Sarah Buschmann est une jeune autrice française. Psychologue de métier, elle a d’abord publié plusieurs nouvelles avant de faire éditer son roman Sorcière de chair aux éditions Noir d’Absinthe. Bien lui en a pris puisque ce premier roman a été finaliste pour le Prix Masterton 2019. Sorcière de chair est un mélange d’urban fantasy et de thriller qui m’a beaucoup plu. Attendez-vous à ne plus voir les sorcières sous le même angle !

2016, Melbourne. Arabella Malvo, lieutenant de la brigade criminelle, est chargée d »enquêter, avec ses collègues Nolan et Chiara, sur une série de violents meurtres. Tous ces assassinats ont pour points communs la ressemblance des victimes entre elles et l’inspectrice, et le modus operandi : il semblerait qu’une sorcière soit à l’œuvre dans les parages… Arabella va devoir replonger dans les affres de son obscur passé pour résoudre l’affaire, en ressortira-t-elle indemne ?

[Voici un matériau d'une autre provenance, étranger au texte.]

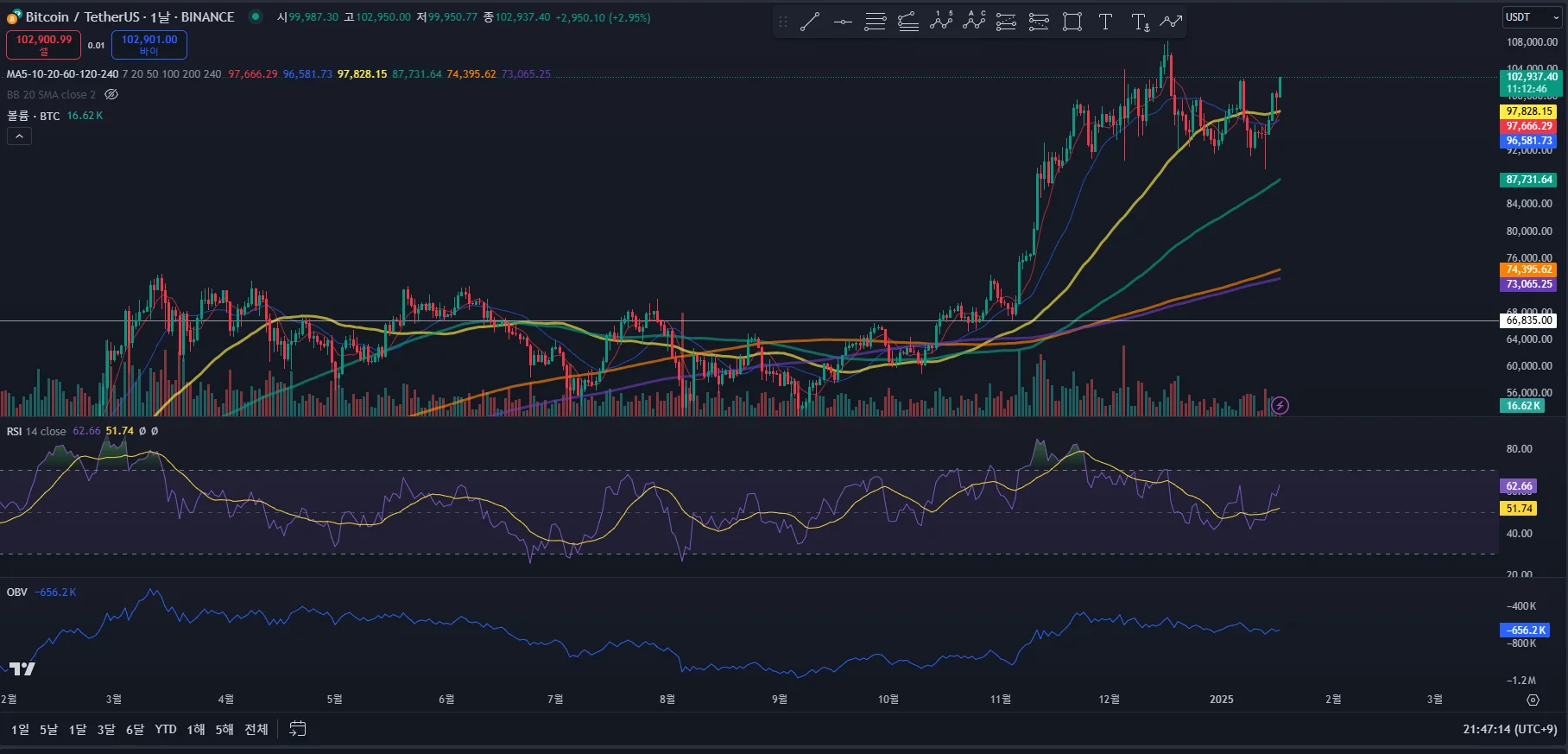This screenshot has width=1568, height=754.
Task: Pick the ABC correction wave tool
Action: 974,22
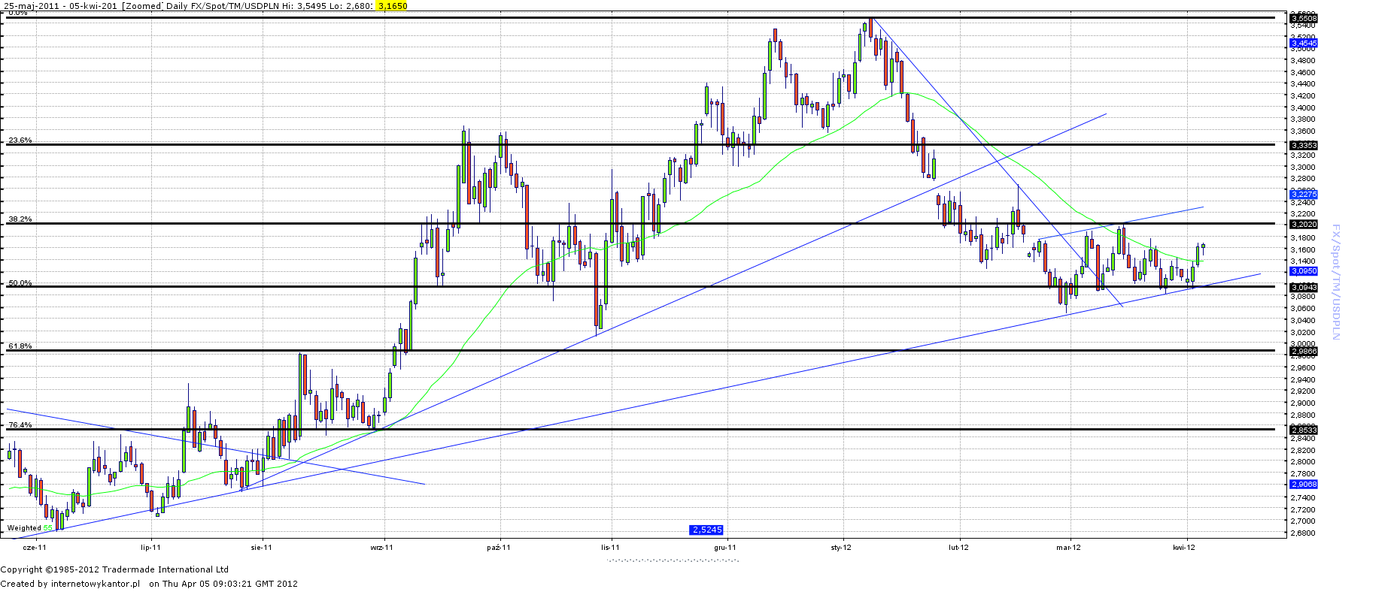Select the 2,9866 black price tag
Screen dimensions: 1400x598
pos(1303,351)
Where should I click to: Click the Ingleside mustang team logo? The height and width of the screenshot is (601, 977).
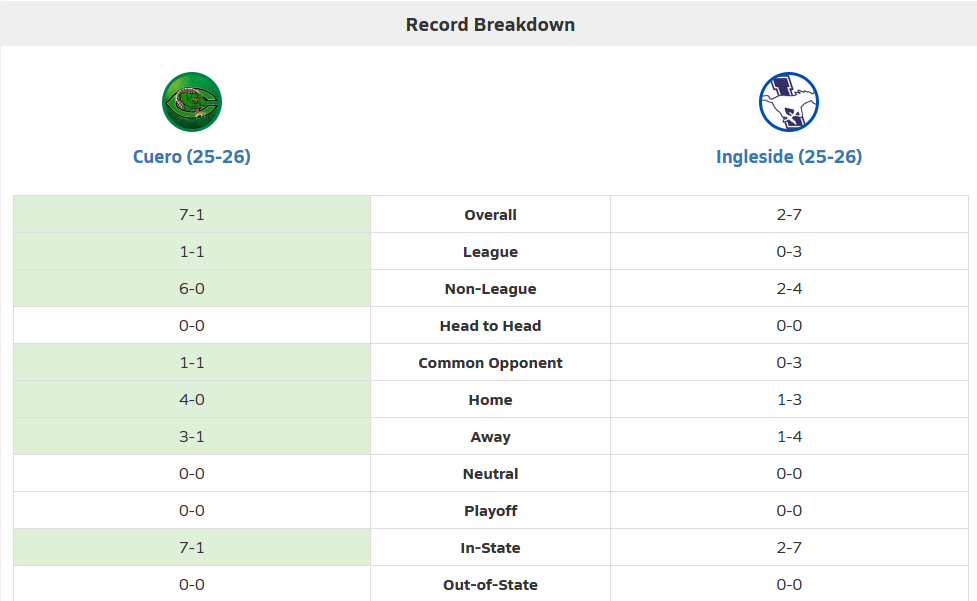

Ce roman m’a séduite à la fois par le mélange des genres et l’originalité de l’histoire. La plume de l’autrice est fluide et riche, elle sait se faire poétique et tranchante selon les descriptions et actions. Ainsi, on plonge dès les premières pages dans l’horreur, avec des scènes de carnage minutieusement décrites ; on sent la petite touche sadique de l’autrice, et ce n’est pas pour déplaire. On reste fasciné devant les détails morbides et on en redemanderait presque !

Arabella est une anti-héroïne particulière : physique maigre et passe-partout, caractère cynique et mutique. Ces qualificatifs ne font pas d’elle quelqu’un de mystérieux, elle semble presque antipathique au premier abord. Au fil de la lecture, on assemble le puzzle de son passé torturé grâce aux flashbacks qui s’égrainent tout au long du récit, et on comprend mieux son caractère particulier, jusqu’à finalement s’attacher à elle. L’autrice réussit à planter des personnages convaincants, dont on découvre au fur et à mesure la profondeur, et qui surprennent. (Peut-être est-ce dû à son métier de psychologue ?) Les personnages secondaires prennent en densité, tandis que le masque d’Arabella craque petit à petit…

L’aspect thriller est bien rendu : l’enquête est de plus en plus glaçante, la brigade patauge et n’arrive pas à empêcher les meurtres ; l’atmosphère chaude et humide de Melbourne et Darwin, deux villes australiennes, accentue la sensation d’étau qui se resserre au fur et à mesure de la lecture. De plus, la touche de fantasy se marie surprenamment bien ! L’autrice dévoile un univers magique discret et sombre, loin des clichés de la sorcellerie habituels. Les sorcières sont des êtres plutôt maléfiques et manipulateurs : elles s’immiscent dans le cerveau des autres et jouent avec les différentes partie du cortex pour obtenir ce qu’elles désirent : des informations, en faire des marionnettes, tuer, etc. La sorcellerie est démystifiée, analysée : on sait comment le pouvoir fonctionne et l’étude des neurosciences permet aux sorcières de mieux contrôler leur pouvoir. Cet aspect scientifique et « froid » de la sorcellerie apporte une grande originalité au récit et renforce le côté « réel » de l’intrigue. On ne sait plus si on lit de la fantasy ou un simple thriller, dont l’action se passerait dans notre monde actuel. Le titre Sorcière de chair fait référence à une deuxième catégorie de sorciers et sorcières : immortels mais moins puissants que les sorciers « normaux », ces êtres sont à rapprocher des vampires : ils doivent se nourrir de sang pour survivre. J’ai beaucoup apprécié ce clin d’œil au mythe vampirique !

Pour conclure, je n’ai pas de points négatifs à apporter à ce roman, si ce n’est qu’il est trop court ! La fin n’en est pas une, et j’ai cru comprendre qu’un deuxième tome était en préparation, ouf ! Sarah Bushmann délivre là un récit sombre et tourmenté, une plongée dans la psyché torturée du personnage principal et dans une enquête sordide, dont on ressort frustré. Vivement la suite !

 

Sorcière de chair, Sarah Buschmann, éd. Noir d’Absinthe, 2018.